(Word and element location records)
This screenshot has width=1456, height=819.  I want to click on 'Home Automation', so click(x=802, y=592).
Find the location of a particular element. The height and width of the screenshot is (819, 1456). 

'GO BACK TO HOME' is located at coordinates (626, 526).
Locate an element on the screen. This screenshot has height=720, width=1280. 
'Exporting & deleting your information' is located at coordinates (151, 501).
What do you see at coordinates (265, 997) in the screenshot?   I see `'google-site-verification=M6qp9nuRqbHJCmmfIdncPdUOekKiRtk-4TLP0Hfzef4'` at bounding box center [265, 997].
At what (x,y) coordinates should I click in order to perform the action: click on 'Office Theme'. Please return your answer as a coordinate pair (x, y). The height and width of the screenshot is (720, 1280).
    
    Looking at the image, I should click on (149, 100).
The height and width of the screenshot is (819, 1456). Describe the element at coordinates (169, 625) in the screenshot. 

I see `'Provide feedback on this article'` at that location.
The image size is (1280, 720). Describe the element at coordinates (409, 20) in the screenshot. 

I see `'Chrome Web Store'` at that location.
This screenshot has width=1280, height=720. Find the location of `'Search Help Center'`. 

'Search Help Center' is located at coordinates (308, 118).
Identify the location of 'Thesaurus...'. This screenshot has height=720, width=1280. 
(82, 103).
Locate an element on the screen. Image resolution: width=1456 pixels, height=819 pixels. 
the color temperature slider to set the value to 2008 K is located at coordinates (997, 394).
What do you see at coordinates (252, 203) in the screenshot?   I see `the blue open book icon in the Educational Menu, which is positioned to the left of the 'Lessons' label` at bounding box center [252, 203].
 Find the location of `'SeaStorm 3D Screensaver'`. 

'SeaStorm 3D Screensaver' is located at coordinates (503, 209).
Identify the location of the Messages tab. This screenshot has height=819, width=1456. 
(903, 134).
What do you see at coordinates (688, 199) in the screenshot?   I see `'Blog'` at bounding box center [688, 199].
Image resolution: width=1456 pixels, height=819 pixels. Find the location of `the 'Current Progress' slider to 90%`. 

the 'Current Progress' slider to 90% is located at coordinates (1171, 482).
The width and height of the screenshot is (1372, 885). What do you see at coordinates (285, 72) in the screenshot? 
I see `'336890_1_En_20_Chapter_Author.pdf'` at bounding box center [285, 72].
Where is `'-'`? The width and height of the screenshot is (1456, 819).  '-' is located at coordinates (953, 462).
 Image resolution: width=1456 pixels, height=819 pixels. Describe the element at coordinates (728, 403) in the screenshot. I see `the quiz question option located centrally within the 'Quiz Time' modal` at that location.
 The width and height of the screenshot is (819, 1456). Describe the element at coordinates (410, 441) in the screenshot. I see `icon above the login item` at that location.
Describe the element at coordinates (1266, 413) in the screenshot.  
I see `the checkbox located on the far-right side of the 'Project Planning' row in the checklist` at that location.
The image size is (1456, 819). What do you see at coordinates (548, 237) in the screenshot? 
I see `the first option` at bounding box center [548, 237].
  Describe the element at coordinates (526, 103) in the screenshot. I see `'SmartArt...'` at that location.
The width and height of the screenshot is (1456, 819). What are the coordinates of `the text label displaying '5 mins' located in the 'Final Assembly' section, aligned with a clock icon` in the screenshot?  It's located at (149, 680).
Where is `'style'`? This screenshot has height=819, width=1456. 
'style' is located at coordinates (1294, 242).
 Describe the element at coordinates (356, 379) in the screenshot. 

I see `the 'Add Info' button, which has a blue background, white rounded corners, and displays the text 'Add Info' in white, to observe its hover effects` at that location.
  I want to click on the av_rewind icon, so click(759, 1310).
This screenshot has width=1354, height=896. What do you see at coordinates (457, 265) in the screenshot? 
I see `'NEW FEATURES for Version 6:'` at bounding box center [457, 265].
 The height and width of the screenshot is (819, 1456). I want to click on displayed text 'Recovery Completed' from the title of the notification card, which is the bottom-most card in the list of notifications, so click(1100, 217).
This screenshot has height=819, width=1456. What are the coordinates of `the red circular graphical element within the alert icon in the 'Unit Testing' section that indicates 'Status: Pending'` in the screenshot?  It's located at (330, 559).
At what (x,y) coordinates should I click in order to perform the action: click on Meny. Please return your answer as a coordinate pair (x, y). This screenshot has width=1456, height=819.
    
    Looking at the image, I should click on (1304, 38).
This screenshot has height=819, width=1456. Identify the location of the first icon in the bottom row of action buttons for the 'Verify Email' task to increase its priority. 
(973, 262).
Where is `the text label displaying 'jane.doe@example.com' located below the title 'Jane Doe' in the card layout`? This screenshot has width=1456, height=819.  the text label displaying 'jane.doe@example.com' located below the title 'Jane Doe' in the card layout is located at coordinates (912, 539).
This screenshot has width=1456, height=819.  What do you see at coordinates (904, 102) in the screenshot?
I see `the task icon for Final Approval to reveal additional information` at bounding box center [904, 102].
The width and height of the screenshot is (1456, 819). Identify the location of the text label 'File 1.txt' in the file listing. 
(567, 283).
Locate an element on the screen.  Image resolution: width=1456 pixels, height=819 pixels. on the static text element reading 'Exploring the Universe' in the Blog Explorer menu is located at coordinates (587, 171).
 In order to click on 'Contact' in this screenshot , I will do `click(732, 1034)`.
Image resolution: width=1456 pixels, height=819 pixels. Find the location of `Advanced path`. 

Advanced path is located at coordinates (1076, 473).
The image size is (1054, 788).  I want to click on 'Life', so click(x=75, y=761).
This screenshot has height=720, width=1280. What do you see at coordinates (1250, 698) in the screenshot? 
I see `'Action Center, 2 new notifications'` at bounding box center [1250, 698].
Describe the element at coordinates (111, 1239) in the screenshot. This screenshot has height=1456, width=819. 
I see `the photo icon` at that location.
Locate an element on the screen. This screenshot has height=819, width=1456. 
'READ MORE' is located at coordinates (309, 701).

### What you have to do
Copy out all the records above, switching each "Locate an element on the screen" to "Find an element on the screen" and leaving everything else unchanged.

### Answer to the task
This screenshot has width=1456, height=819.  I want to click on 'Home Automation', so click(x=802, y=592).
Find the location of a particular element. The height and width of the screenshot is (819, 1456). 

'GO BACK TO HOME' is located at coordinates (626, 526).
Find an element on the screen. This screenshot has height=720, width=1280. 
'Exporting & deleting your information' is located at coordinates (151, 501).
What do you see at coordinates (265, 997) in the screenshot?   I see `'google-site-verification=M6qp9nuRqbHJCmmfIdncPdUOekKiRtk-4TLP0Hfzef4'` at bounding box center [265, 997].
At what (x,y) coordinates should I click in order to perform the action: click on 'Office Theme'. Please return your answer as a coordinate pair (x, y). The height and width of the screenshot is (720, 1280).
    
    Looking at the image, I should click on (149, 100).
The height and width of the screenshot is (819, 1456). Describe the element at coordinates (169, 625) in the screenshot. 

I see `'Provide feedback on this article'` at that location.
The image size is (1280, 720). Describe the element at coordinates (409, 20) in the screenshot. 

I see `'Chrome Web Store'` at that location.
This screenshot has width=1280, height=720. Find the location of `'Search Help Center'`. 

'Search Help Center' is located at coordinates (308, 118).
Identify the location of 'Thesaurus...'. This screenshot has height=720, width=1280. 
(82, 103).
Find an element on the screen. Image resolution: width=1456 pixels, height=819 pixels. 
the color temperature slider to set the value to 2008 K is located at coordinates (997, 394).
What do you see at coordinates (252, 203) in the screenshot?   I see `the blue open book icon in the Educational Menu, which is positioned to the left of the 'Lessons' label` at bounding box center [252, 203].
 Find the location of `'SeaStorm 3D Screensaver'`. 

'SeaStorm 3D Screensaver' is located at coordinates (503, 209).
Identify the location of the Messages tab. This screenshot has height=819, width=1456. 
(903, 134).
What do you see at coordinates (688, 199) in the screenshot?   I see `'Blog'` at bounding box center [688, 199].
Image resolution: width=1456 pixels, height=819 pixels. Find the location of `the 'Current Progress' slider to 90%`. 

the 'Current Progress' slider to 90% is located at coordinates (1171, 482).
The width and height of the screenshot is (1372, 885). What do you see at coordinates (285, 72) in the screenshot? 
I see `'336890_1_En_20_Chapter_Author.pdf'` at bounding box center [285, 72].
Where is `'-'`? The width and height of the screenshot is (1456, 819).  '-' is located at coordinates (953, 462).
 Image resolution: width=1456 pixels, height=819 pixels. Describe the element at coordinates (728, 403) in the screenshot. I see `the quiz question option located centrally within the 'Quiz Time' modal` at that location.
 The width and height of the screenshot is (819, 1456). Describe the element at coordinates (410, 441) in the screenshot. I see `icon above the login item` at that location.
Describe the element at coordinates (1266, 413) in the screenshot.  
I see `the checkbox located on the far-right side of the 'Project Planning' row in the checklist` at that location.
The image size is (1456, 819). What do you see at coordinates (548, 237) in the screenshot? 
I see `the first option` at bounding box center [548, 237].
  Describe the element at coordinates (526, 103) in the screenshot. I see `'SmartArt...'` at that location.
The width and height of the screenshot is (1456, 819). What are the coordinates of `the text label displaying '5 mins' located in the 'Final Assembly' section, aligned with a clock icon` in the screenshot?  It's located at (149, 680).
Where is `'style'`? This screenshot has height=819, width=1456. 
'style' is located at coordinates (1294, 242).
 Describe the element at coordinates (356, 379) in the screenshot. 

I see `the 'Add Info' button, which has a blue background, white rounded corners, and displays the text 'Add Info' in white, to observe its hover effects` at that location.
  I want to click on the av_rewind icon, so click(759, 1310).
This screenshot has width=1354, height=896. What do you see at coordinates (457, 265) in the screenshot? 
I see `'NEW FEATURES for Version 6:'` at bounding box center [457, 265].
 The height and width of the screenshot is (819, 1456). I want to click on displayed text 'Recovery Completed' from the title of the notification card, which is the bottom-most card in the list of notifications, so click(1100, 217).
This screenshot has height=819, width=1456. What are the coordinates of `the red circular graphical element within the alert icon in the 'Unit Testing' section that indicates 'Status: Pending'` in the screenshot?  It's located at (330, 559).
At what (x,y) coordinates should I click in order to perform the action: click on Meny. Please return your answer as a coordinate pair (x, y). This screenshot has width=1456, height=819.
    
    Looking at the image, I should click on (1304, 38).
This screenshot has height=819, width=1456. Identify the location of the first icon in the bottom row of action buttons for the 'Verify Email' task to increase its priority. 
(973, 262).
Where is `the text label displaying 'jane.doe@example.com' located below the title 'Jane Doe' in the card layout`? This screenshot has width=1456, height=819.  the text label displaying 'jane.doe@example.com' located below the title 'Jane Doe' in the card layout is located at coordinates (912, 539).
This screenshot has width=1456, height=819.  What do you see at coordinates (904, 102) in the screenshot?
I see `the task icon for Final Approval to reveal additional information` at bounding box center [904, 102].
The width and height of the screenshot is (1456, 819). Identify the location of the text label 'File 1.txt' in the file listing. 
(567, 283).
Find an element on the screen.  Image resolution: width=1456 pixels, height=819 pixels. on the static text element reading 'Exploring the Universe' in the Blog Explorer menu is located at coordinates (587, 171).
 In order to click on 'Contact' in this screenshot , I will do `click(732, 1034)`.
Image resolution: width=1456 pixels, height=819 pixels. Find the location of `Advanced path`. 

Advanced path is located at coordinates (1076, 473).
The image size is (1054, 788).  I want to click on 'Life', so click(x=75, y=761).
This screenshot has height=720, width=1280. What do you see at coordinates (1250, 698) in the screenshot? 
I see `'Action Center, 2 new notifications'` at bounding box center [1250, 698].
Describe the element at coordinates (111, 1239) in the screenshot. This screenshot has height=1456, width=819. 
I see `the photo icon` at that location.
Find an element on the screen. This screenshot has height=819, width=1456. 
'READ MORE' is located at coordinates (309, 701).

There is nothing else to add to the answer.